I'm really sick of the Federal District of Columbia judicial circuit.
What brings this comment about is the decision by Judge Amy Berman Jackson that the plan worked on seemingly forever by the U.S. Fish & Wildlife Service and the State of Wyoming allowing the state to assume control over the management of wolves in Wyoming failed as the reliance upon Wyoming's regulatory scheme was "arbitrary and capricious."
Now, to be fair to Judge Jackson, what is being missed in this decision is that the holding of the Court was very limited. The court upheld nearly everything that the U. S. Fish & Wildlife Service did, and really the only thing that the Court found fault with was that, in its words:
The record reflects that the FWS specifically relied on the representations in the Addendum as the basis for its conclusion that Wyoming would do what the agency has determined it must do: manage above the 10/100 minimum. The Court finds that under those circumstances the reliance on mere assurances was inappropriate and it rendered the FWS decision arbitrary and capricious.
The rest of the opinion upholds everything that the Fish & Wildlife Service did. The judge's opinion, while I feel it is in error, isn't exactly hostile or shocking. The impact, however, of the opinion is enormous. A process that has taken years to develop, which allows the State of Wyoming to manage the wolf population, and which allows wolves to be taken as predators outside of their recovery area, and managed through hunting in the recovery era, has been upset for at least the second time. This now means that in the entire state stockmen are once again at the mercy of wolves, and cannot do anything really if wolves prey on their livestock. And it means the employees of the State who are working in this area are now surplus to their agencies (last time the new head of this project, for the state, who had been the head for the FWS, resigned his state position and took a position with the Federal government again), and the FWS must not involve itself and its personnel once again.
That's the impact, but if the judge's ruling isn't patently in error, what is my complaint?
Well, what my compliant is that with the D. C. Circuit, the states, and their residents, have to put up with being judged by a jurist with no connection to the state at all, in a remote locality, where distance and conditions will never be favorable to a state, and where the jurists inherent knowledge is unlikely to exist on such topics. Federal courts were set up in individual states for a reason, and there's a reason that the system provides the judges are to be drawn from the states, except, of course as to the District of Columbia.

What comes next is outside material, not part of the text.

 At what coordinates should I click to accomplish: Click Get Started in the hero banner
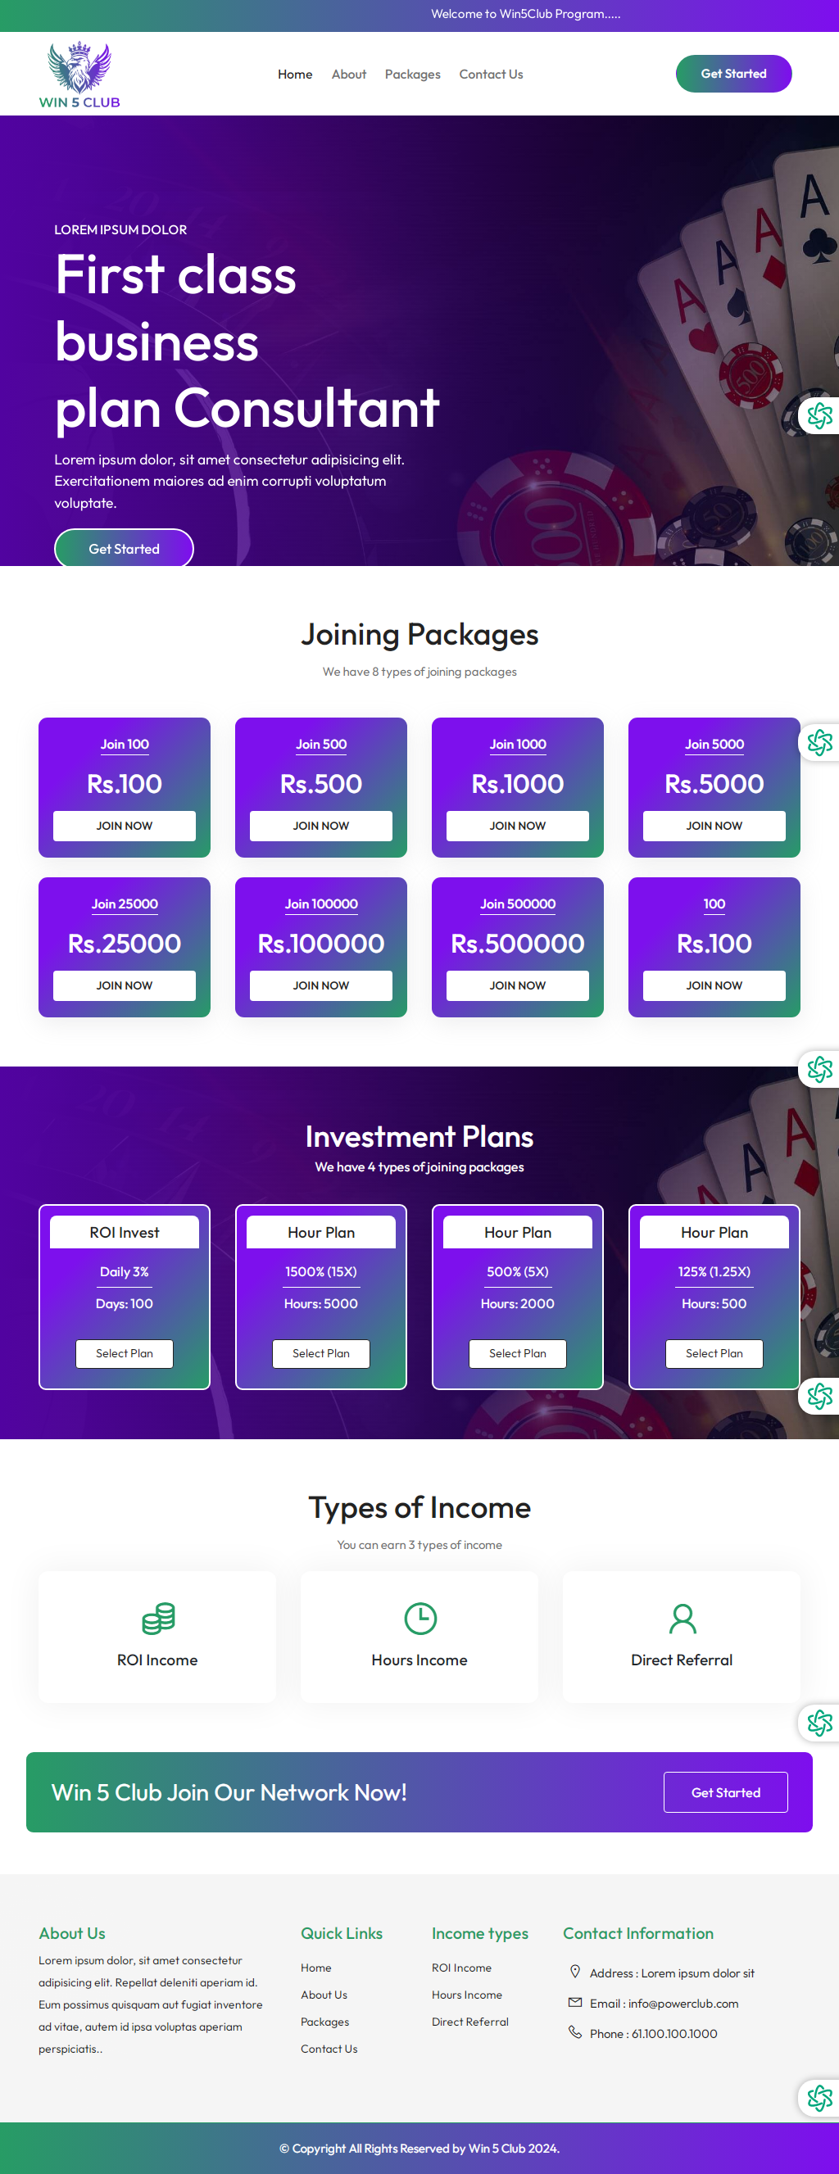click(x=124, y=549)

The D. C. Circuit was afforded with jurisdiction on suits against states because it was feared that plaintiff's would get "hometowned" if they were always required to file suit against a state, in the state. That may have reflected the conditions in the court system when the law was created, but it no longer does. Originally, any Federal Court was likely to be far from Washington D. C. That's still true, but it isn't true that Federal judges sit in remote vacuums in their states. Being appointed to the Federal bench is a difficult and arduous process, and it isn't the case, and hasn't been for decades, that the Federal judges, who sit for life and who cannot be removed by the states, are likely to be excessively partisan to their states. The entire Senate sits in review of these judges and its not unusual at all for the Senate to hold up an appointment it doesn't like or to just keep it from occurring. Wyoming has experienced that on one recent occasion, holding up an appointment for so long that ultimately the appointed lawyer withdrew his name and had to restart his process, basically because one party didn't like some things he had supported as a legislator. On the D. C. Circuit, however, it isn't the case that any state process exist to even get a name to the Senate. The states have no impact.
Its not an accident that groups and organizations that want to go after states invariably file suit in the District of Columbia. Every time they do, they are likely to draw a judge who has no connection, and therefore no life experience based knowledge, on the state they're suing. Take this judge for example.

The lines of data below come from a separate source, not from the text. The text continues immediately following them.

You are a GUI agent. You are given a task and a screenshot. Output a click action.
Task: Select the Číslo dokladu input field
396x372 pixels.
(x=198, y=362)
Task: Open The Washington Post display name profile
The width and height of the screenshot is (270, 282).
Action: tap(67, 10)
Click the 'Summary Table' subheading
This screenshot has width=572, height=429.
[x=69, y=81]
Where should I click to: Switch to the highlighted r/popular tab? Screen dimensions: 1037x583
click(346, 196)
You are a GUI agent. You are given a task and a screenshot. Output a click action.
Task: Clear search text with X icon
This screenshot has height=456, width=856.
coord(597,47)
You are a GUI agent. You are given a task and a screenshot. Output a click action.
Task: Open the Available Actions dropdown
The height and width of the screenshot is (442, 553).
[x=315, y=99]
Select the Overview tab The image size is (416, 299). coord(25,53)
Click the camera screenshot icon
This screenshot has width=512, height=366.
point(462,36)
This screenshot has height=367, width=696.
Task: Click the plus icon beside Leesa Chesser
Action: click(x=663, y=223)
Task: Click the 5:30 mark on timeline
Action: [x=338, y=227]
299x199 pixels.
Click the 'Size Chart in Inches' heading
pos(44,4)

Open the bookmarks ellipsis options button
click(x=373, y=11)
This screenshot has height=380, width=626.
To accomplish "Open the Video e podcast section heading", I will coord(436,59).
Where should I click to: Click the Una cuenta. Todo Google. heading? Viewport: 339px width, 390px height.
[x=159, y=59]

This particularly judge graduated from Harvard Law in 1979, making her part of the group of Ivy League Federal jurists that have become so prominent in recent decades. She worked as a Federal law clear and in the Justice Department up until entering private practice in 1986, which she stayed with until appointed to the bench by President Obama in 2010. She probably was a really good lawyer, and she does have a fair amount of private practice experience, but not experience here, where her decision will have an impact on everyone.

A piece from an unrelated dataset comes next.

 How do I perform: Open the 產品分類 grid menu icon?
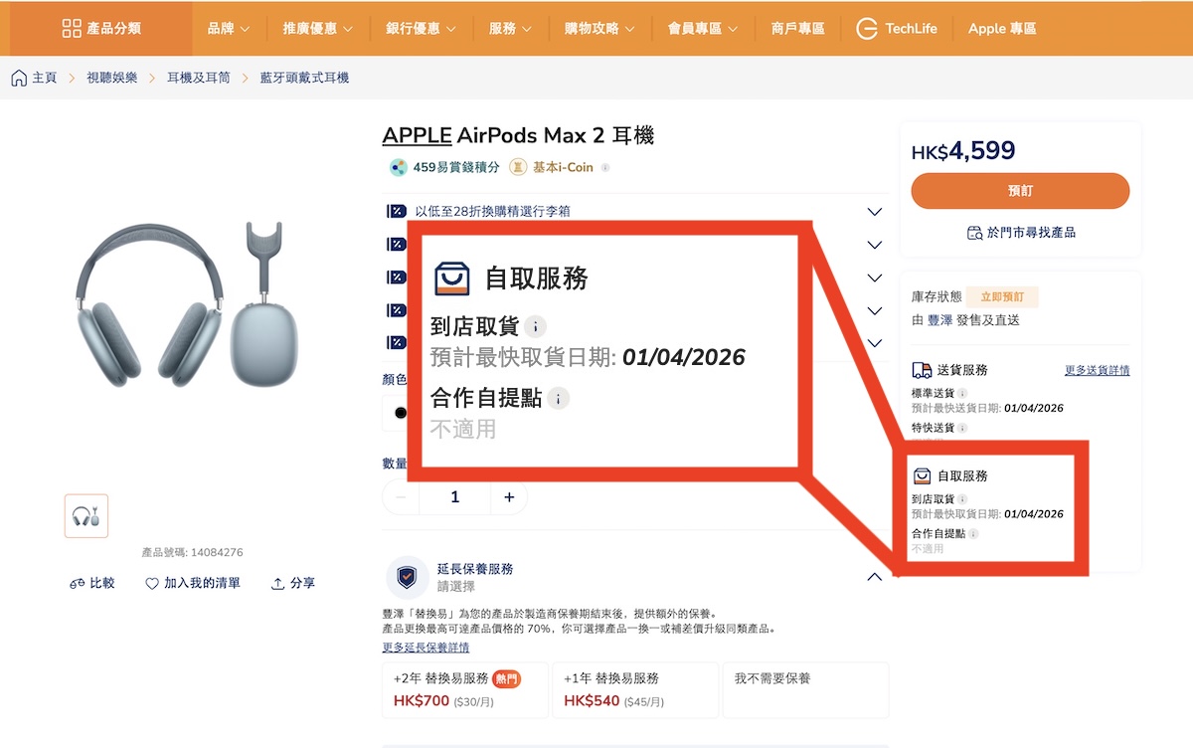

And because of this background, Harvard Law, law clerk, U.S. Attorney, she's a member of a club that's insulated from the lives of most people most places, and even lawyers west of the Mississippi. Lawyers here, including the judges, and including the Federal judges, are not Harvard law graduates and most have had pretty conventional state careers before their appointments. Frankly, I'd rather have judges like that every time rather than those Harvard pros with rarefied careers. I'm already of the opinion that generally Ivy League lawyers are a different species of lawyer to start with, and less connected with the real world than the rest of us, and I don't think that's a good thing for a judge. In recent decades the U.S. Supreme Court has tended to be drawn from this class, which isn't a good thing in my view. This isn't to say that the Justices are all bad guys, but when people get frustrated as the opinions seem to be so rarefied, and the debate so ethereal, well they should consider the ultimate source of the legal training and experience involved in creating them. In some former instances some of the lawyers lived some pretty colorful lives, they'd been solders (one had even been a Confederate soldier), politicians (one had been a President), and even entertaining jurist (one carried a handgun frequently out of the concern a jealous husband would catch up with him). Now, they're less colorful and more remote.
They also aren't likely to be familiar with the hard efforts of the Wyoming Game and Fish Department in any fashion, or the U.S. Fish and Wildlife Service.
To add to this, D. C. does a lot of whining about not having the full rights that states do, often failing to realize that it is, after all, a Federal reservation and it isn't supposed to be a state. Here too, however, that shows how obsolete this system is. It's original purpose largely now gone, there's really no reason that the city can't just be absorbed by a neighboring state for voting purpose and the district completely abolished. It wouldn't be missed at all, and all of the legal causes and controversies that presently exist within it could just as easily be filed in the native circuit if they were local, or in the proper states if they were not. Want to sue Wyoming? Sue it in Wyoming. Want to sue the Federal government? Sue it where you live. Or sue where the controversy actually exists.
Year and years ago, while in law school I worked on an article with Professor Robert Keiter about Wolf Recovery. While doing that I interviewed the Wyoming's sitting Agriculture secretary, who was not only opposed to reintroduction, but thought it would be stopped. At that time, I was in favor, but with a caveat. It wasn't wolves I was worried about, as my thought that the reintroduction of a native species helped secure the ongoing preservation of wildlands, but it was the people that came with the wolves that I worried about. That is, their backers who didn't live here and who would make it impossible to live with the wolves. I was proved right on that, and some of those people are the Federal jurist an antiquated court structure provides jurisdiction to, far from the impact of their decisions.
In the U.S., it would be a sign of a pack of interest groups loose in the woods.